* **What is being asked**
All the entries that follow are to be returned exactly.

[Stored records]
■ ■ ■ ■ ■

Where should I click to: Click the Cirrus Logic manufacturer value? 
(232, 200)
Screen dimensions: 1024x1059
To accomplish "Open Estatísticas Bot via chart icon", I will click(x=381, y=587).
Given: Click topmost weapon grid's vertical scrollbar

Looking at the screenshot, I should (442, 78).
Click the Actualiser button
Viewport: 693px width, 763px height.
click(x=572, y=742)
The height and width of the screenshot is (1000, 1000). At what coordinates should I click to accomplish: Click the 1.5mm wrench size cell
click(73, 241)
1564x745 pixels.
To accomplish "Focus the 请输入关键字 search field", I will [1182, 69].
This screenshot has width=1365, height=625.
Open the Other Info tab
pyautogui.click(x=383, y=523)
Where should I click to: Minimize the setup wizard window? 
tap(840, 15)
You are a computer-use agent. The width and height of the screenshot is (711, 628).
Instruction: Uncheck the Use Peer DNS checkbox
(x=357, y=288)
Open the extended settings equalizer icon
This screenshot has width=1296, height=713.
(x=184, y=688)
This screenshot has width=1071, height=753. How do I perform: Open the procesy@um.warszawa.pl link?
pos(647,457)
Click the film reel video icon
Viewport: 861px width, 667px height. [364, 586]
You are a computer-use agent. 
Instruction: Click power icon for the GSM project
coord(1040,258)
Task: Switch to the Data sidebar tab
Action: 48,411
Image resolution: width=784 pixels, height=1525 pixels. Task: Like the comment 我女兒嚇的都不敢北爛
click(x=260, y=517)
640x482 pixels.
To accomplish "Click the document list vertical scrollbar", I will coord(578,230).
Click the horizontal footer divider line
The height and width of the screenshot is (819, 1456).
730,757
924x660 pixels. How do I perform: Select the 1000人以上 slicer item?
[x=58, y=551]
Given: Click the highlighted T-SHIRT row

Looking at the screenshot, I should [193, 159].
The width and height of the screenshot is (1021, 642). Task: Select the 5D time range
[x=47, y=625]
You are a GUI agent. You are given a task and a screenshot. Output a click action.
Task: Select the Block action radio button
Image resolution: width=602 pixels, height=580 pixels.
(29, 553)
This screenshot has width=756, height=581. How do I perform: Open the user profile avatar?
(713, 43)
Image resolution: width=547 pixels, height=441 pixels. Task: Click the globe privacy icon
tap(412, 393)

■ ■ ■ ■ ■

* **Answer**
Where should I click to: Click the Cirrus Logic manufacturer value? 
(232, 200)
Screen dimensions: 1024x1059
To accomplish "Open Estatísticas Bot via chart icon", I will click(x=381, y=587).
Given: Click topmost weapon grid's vertical scrollbar

Looking at the screenshot, I should (442, 78).
Click the Actualiser button
Viewport: 693px width, 763px height.
click(x=572, y=742)
The height and width of the screenshot is (1000, 1000). At what coordinates should I click to accomplish: Click the 1.5mm wrench size cell
click(73, 241)
1564x745 pixels.
To accomplish "Focus the 请输入关键字 search field", I will [1182, 69].
This screenshot has width=1365, height=625.
Open the Other Info tab
pyautogui.click(x=383, y=523)
Where should I click to: Minimize the setup wizard window? 
tap(840, 15)
You are a computer-use agent. The width and height of the screenshot is (711, 628).
Instruction: Uncheck the Use Peer DNS checkbox
(x=357, y=288)
Open the extended settings equalizer icon
This screenshot has width=1296, height=713.
(x=184, y=688)
This screenshot has width=1071, height=753. How do I perform: Open the procesy@um.warszawa.pl link?
pos(647,457)
Click the film reel video icon
Viewport: 861px width, 667px height. [364, 586]
You are a computer-use agent. 
Instruction: Click power icon for the GSM project
coord(1040,258)
Task: Switch to the Data sidebar tab
Action: 48,411
Image resolution: width=784 pixels, height=1525 pixels. Task: Like the comment 我女兒嚇的都不敢北爛
click(x=260, y=517)
640x482 pixels.
To accomplish "Click the document list vertical scrollbar", I will coord(578,230).
Click the horizontal footer divider line
The height and width of the screenshot is (819, 1456).
730,757
924x660 pixels. How do I perform: Select the 1000人以上 slicer item?
[x=58, y=551]
Given: Click the highlighted T-SHIRT row

Looking at the screenshot, I should [193, 159].
The width and height of the screenshot is (1021, 642). Task: Select the 5D time range
[x=47, y=625]
You are a GUI agent. You are given a task and a screenshot. Output a click action.
Task: Select the Block action radio button
Image resolution: width=602 pixels, height=580 pixels.
(29, 553)
This screenshot has width=756, height=581. How do I perform: Open the user profile avatar?
(713, 43)
Image resolution: width=547 pixels, height=441 pixels. Task: Click the globe privacy icon
tap(412, 393)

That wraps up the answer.